The input integer numbers are encoded with binary vectors $x_i \in \{-1,1\}^{N_b}$.
The input sequence $x_i$ is fed to the recurrent encoder nodes $h_i$:
$$ h_i = \sigma(W_h x_i + U_h h_{i-1} + b_h), \quad i = 1,\ldots,N_{seq} $$
here $h_0$ is model parameter.

At each decoding step the encoder states $\{h_i\}$ are weighted and summed to context vector $c_i$:
$$ c_i = \sum_{j=1}^{N_{seq}} \alpha_{ij} h_j, \quad i = 1,\ldots,N_{seq} $$
The context $c_i$ is fed to recurrent decoder node $s_i$. The later takes the previous state $s_{i-1}$ along with last output element $\hat{y}_{i-1}$:
$$ s_i = \sigma(W_s \hat{y}_{i-1} + U_s s_{i-1} + C_s c_i + b_s), \quad i = 1,\ldots,N_{seq} $$
again, the initial state $s_0$ is model parameter, $y_{sos}$ -- constant start-of-sequence marker.
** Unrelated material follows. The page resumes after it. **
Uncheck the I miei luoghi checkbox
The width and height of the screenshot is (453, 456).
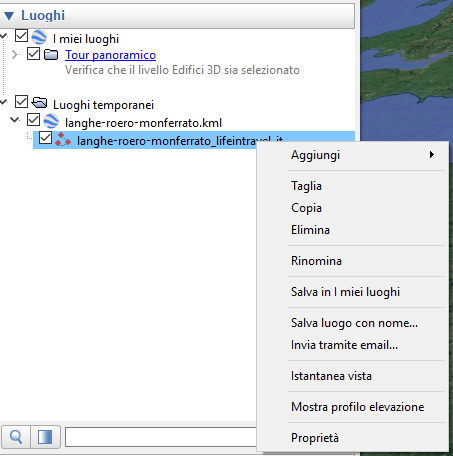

The output node $t_i$ takes the context $c_i$, state of decoder $s_i$ and last output element:
$$ t_i = \sigma(U_o s_i + V_o \hat{y}_{i-1} + C_o c_i + b_o), \quad i = 1,\ldots,N_{seq} $$
The real output $t_i$ is rounded to binary $\hat{y}_i$
$$ \hat{y}_i = \mathrm{sign} \, t_i $$

The context weighting function $\alpha_{ij}$ is learned as well. At each decoding state $s_{i-1}$ an attention node $e_{ij}$ is calculated for each encoder state $h_j$:
$$ e_{ij} = v_a^T \sigma(W_a s_{s-1} + U_a h_j + b_a), \quad j = 1,\ldots,N_{seq} $$
Then, the weights are normalized with soft-max:
$$ \alpha_{ij} = \frac{\exp(e_{ij})}{\sum_{k}^{N_{seq}} \exp(e_{ik})}, \quad j = 1,\ldots,N_{seq} $$

## Training
The cross-entropy of real output $t_i$ is chosen for loss function:
$$ J = \sum_{i=1}^{N_{seq}} \sum_{j=1}^{N_b} \log \frac{y_{ij} t_{ij} + 1}{2} $$
where $y_{i} \in \{-1,1\}^{N_b}$ -- binary representation of reverence output

In order to speed-up training, the decoder $s_i$ and output $t_i$ nodes are fed with reference vectors $y_i$
$$ s_i = \sigma(W_s y_{i-1} + U_s s_{i-1} + C_s c_i + b_s) $$
$$ t_i = \sigma(U_o s_i + V_o y_{i-1} + C_o c_i + b_o) $$


[1] Bahdanau, Dzmitry, Kyunghyun Cho, and Yoshua Bengio. "Neural machine translation by jointly learning to align and translate." arXiv preprint arXiv:1409.0473 (2014).